Data lines:

++++

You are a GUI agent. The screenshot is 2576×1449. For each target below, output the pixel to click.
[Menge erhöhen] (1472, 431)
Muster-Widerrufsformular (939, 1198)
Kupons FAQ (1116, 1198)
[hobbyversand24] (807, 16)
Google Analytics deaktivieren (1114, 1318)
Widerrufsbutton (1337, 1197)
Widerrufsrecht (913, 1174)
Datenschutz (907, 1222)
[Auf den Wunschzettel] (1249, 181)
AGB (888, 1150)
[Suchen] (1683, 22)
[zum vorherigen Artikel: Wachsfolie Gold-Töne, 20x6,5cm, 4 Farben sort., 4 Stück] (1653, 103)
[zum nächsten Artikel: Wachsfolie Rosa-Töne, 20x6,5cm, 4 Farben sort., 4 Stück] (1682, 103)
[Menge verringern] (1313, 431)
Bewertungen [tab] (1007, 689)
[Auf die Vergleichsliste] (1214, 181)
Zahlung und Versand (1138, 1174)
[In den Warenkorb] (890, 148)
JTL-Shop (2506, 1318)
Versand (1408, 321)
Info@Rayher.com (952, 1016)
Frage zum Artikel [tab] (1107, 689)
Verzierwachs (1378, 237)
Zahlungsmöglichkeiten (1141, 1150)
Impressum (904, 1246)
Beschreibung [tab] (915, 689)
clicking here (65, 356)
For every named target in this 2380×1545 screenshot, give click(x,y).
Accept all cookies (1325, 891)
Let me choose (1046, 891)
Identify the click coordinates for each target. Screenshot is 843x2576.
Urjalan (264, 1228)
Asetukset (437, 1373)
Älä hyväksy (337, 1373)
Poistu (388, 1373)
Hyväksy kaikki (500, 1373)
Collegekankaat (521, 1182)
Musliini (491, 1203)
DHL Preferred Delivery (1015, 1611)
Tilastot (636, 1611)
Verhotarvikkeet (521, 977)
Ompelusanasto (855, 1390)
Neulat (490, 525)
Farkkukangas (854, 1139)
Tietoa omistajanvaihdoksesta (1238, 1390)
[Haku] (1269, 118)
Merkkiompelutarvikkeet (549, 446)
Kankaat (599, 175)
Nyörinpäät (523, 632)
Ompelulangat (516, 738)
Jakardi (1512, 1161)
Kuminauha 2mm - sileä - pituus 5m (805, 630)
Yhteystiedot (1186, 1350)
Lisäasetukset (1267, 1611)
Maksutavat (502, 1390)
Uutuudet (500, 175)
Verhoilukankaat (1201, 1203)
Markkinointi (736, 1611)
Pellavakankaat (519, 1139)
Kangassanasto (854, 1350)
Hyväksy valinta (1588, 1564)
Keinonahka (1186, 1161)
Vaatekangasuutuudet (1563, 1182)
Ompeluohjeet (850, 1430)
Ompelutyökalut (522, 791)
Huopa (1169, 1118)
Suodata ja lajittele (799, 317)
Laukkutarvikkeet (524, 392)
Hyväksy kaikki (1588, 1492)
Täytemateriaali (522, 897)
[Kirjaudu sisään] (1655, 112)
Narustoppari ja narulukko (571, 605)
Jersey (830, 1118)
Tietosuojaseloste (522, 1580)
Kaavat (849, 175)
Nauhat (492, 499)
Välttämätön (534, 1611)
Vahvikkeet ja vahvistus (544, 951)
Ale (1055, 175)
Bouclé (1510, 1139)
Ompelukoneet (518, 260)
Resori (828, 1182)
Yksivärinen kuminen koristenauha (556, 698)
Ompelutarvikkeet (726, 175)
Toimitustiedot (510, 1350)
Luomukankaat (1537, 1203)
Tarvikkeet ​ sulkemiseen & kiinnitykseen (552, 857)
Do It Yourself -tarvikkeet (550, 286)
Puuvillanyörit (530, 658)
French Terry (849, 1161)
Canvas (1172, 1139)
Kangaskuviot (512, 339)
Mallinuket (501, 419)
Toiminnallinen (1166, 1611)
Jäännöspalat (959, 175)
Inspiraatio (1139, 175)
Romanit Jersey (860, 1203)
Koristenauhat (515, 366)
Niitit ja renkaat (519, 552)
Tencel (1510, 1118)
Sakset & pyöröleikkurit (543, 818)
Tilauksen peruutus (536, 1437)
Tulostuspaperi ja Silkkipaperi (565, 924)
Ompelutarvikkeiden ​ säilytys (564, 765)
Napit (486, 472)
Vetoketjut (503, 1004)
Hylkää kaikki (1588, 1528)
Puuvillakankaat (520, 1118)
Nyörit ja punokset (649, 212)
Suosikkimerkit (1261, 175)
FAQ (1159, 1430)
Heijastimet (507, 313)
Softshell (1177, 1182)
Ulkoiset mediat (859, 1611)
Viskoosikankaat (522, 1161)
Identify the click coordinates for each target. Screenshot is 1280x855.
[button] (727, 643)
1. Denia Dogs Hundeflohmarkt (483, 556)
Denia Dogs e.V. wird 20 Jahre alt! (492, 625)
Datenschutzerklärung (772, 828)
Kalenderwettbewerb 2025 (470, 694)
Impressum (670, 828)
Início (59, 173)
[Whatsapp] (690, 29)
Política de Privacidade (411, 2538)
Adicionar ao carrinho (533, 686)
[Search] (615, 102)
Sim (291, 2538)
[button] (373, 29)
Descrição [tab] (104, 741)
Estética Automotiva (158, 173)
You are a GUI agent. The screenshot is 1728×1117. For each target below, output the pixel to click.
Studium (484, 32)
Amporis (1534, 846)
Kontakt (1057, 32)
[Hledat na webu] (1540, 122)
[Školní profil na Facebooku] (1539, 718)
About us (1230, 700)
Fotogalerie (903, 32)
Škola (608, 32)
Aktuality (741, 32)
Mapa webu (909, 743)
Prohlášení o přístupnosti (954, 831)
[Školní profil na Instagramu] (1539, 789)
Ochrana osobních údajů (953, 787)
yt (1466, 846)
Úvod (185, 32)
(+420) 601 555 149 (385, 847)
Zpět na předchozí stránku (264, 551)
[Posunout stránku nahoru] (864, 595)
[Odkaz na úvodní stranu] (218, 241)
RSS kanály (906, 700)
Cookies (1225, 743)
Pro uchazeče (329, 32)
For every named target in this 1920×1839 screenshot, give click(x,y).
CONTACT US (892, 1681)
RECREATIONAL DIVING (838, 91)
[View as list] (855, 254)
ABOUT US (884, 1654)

++++

Please duplicate the lines of the listing between the line holding "Poistu (388, 1373)" and the line holding "Farkkukangas (854, 1139)", inclusive.

WRITTEN RESPONSE »
Poistu (388, 1373)
Hyväksy kaikki (500, 1373)
Collegekankaat (521, 1182)
Musliini (491, 1203)
DHL Preferred Delivery (1015, 1611)
Tilastot (636, 1611)
Verhotarvikkeet (521, 977)
Ompelusanasto (855, 1390)
Neulat (490, 525)
Farkkukangas (854, 1139)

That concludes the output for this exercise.